December 28th, 2009
I started skiing my sophomore year of high school, when my friends from the cross-country team convinced me to join them in the winter, too, with the Ford Sayre Ski Club. Like all beginning skiers, I sucked. I only competed in two Eastern Cup races that year, and finished last and second to last. In a relatively short amount of time though, I became somewhat decent at skiing. This was partly because I was good shape from running, so I could go hard even if my technique was terrible. That explains the uphills and the flats. But the downhills?
I learned to ski at Oak Hill, home of Dartmouth skiing and the 2003 NCAA Championships. As anyone who’s ever skied there knows, Oak Hill has some S-turns. Recent excavations have removed one of the scariest of said turns, but only last year, when I was racing Dartmouth Carnival, I watched a girl in front of me fall on one of the turns and dislocate her shoulder. I also once saw a teammate fall and somehow hit her mouth with her pole, and begin bleeding profusely (luckily, she still has all her original teeth). Once you’re familiar with the terrain, the downhills are tons of fun in good conditions. But even for excellent skiers, they can be treacherous when icy. These were some of the first downhills I ever encountered as a skier. Talk about trial by fire. And you feel bad snowplowing, because then you’re just making it worse for the next person.
One way that I mastered these downhills was (I think) suggested by my Ford Sayre coach, Scottie Eliassen. Even when you’re out on an easy distance or overdistance ski, it doesn’t tire you out to attack the downhills as if you were in a race. Start at the crest of the uphill, take a few strides for power, then drop into a tuck and try to work the corners. Trying different lines while you’re skiing fast will teach you far more about how to approach both those specific trails (and any others you might encounter in the future) than you could learn by going easy. It will also teach you to adjust your approach based on the conditions. Plus, adding a few powerful or higher tempo strides in while you’re skiing the downhills will spice up your workout and prevent you from “dragging” or being lulled into a slow tempo.

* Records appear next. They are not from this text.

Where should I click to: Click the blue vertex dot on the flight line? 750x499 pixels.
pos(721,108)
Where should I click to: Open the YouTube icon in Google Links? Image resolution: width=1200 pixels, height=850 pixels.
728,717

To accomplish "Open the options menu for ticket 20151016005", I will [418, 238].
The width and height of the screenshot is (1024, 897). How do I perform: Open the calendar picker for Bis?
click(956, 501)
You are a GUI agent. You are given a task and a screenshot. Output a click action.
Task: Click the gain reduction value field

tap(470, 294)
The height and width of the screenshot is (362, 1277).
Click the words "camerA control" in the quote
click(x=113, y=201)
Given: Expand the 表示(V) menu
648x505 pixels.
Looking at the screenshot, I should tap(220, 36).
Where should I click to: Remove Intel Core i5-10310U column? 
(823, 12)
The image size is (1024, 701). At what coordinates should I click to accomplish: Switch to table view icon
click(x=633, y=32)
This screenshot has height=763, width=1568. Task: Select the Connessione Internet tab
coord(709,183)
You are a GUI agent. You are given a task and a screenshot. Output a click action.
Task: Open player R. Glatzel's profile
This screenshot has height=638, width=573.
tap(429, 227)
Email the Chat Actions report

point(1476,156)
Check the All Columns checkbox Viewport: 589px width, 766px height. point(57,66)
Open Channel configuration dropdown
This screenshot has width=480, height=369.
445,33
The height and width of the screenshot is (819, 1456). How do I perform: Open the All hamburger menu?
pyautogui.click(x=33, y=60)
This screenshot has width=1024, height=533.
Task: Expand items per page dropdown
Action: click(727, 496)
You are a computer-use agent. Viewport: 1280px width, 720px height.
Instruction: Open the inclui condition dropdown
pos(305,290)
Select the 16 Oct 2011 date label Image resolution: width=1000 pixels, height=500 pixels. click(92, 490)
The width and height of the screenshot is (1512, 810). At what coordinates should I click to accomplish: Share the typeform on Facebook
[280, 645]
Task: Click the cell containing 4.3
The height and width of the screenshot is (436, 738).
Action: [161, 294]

To take this one step farther, try something that Cami Thompson had the Dartmouth team do at Christmas camp every year: race each other down the hills. Cami would divide us into groups of three or four or even five, line us up at the top of a hill, and say “go!”. By the time I got to Dartmouth, I considered myself a solid downhill skier, but I was still nervous about skiing downhills around other people, like in a mass start. This exercise, which forced us to jostle for position, jump in behind each other, and generally avoid falling down, helped. It can be incorporated into a lot of different workouts. You can even do it when you’re just easy skiing with your friends.
After a season of incorporating race-pace downhills into your workouts, a tentative skier will find that they are much more confident and competent.
After walking on to the Dartmouth team, Chelsea Little improved steadily, earning carnival starts and her first EISA top-10 in 2007. The competitive atmosphere on the Dartmouth team taught her how to be an elite athlete, and greatly raised the level of her own skiing. While Chelsea is excited to put school behind her and train full-time, she appreciates the balance provided by the CGRP program. She is looking forward to getting to know Craftsbury’s wilderness and is already working to create a nature trail and an accompanying curriculum for student groups. Come winter, Chelsea hopes to settle into the national-level racing scene.